-------- Provided information

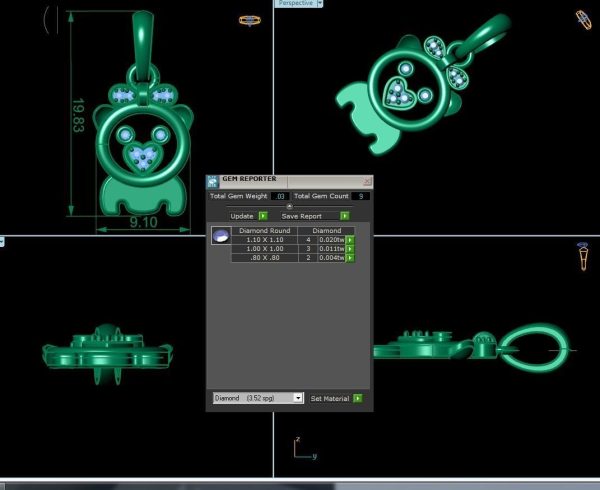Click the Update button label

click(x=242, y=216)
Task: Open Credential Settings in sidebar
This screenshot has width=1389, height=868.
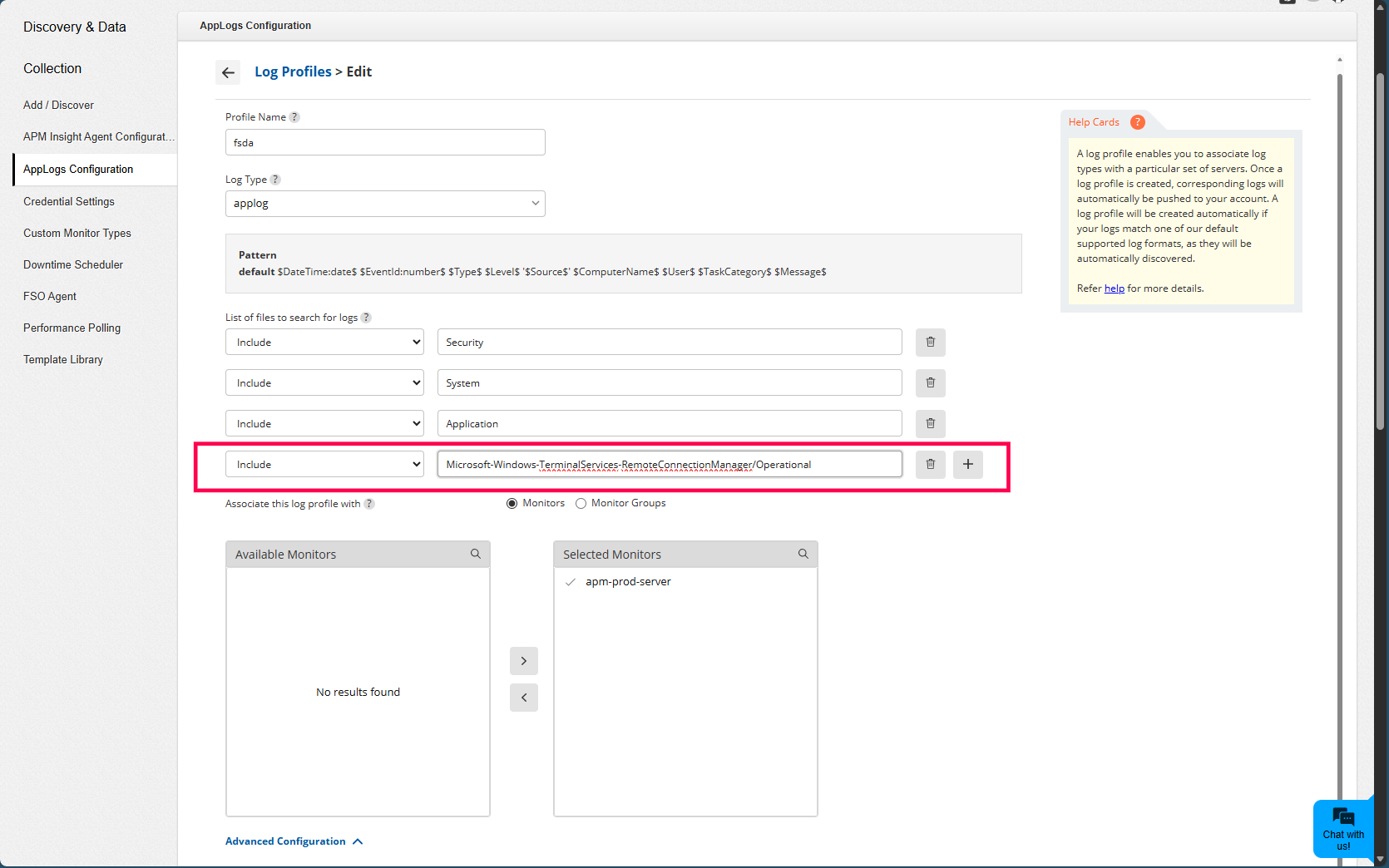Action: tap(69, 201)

----------------

_What the task requires_.
Leave out every picture and copy verbatim the lines running from the line containing "Task: Open Credential Settings in sidebar" through the final line of the data.

_Exercise response_.
Task: Open Credential Settings in sidebar
This screenshot has width=1389, height=868.
Action: tap(69, 201)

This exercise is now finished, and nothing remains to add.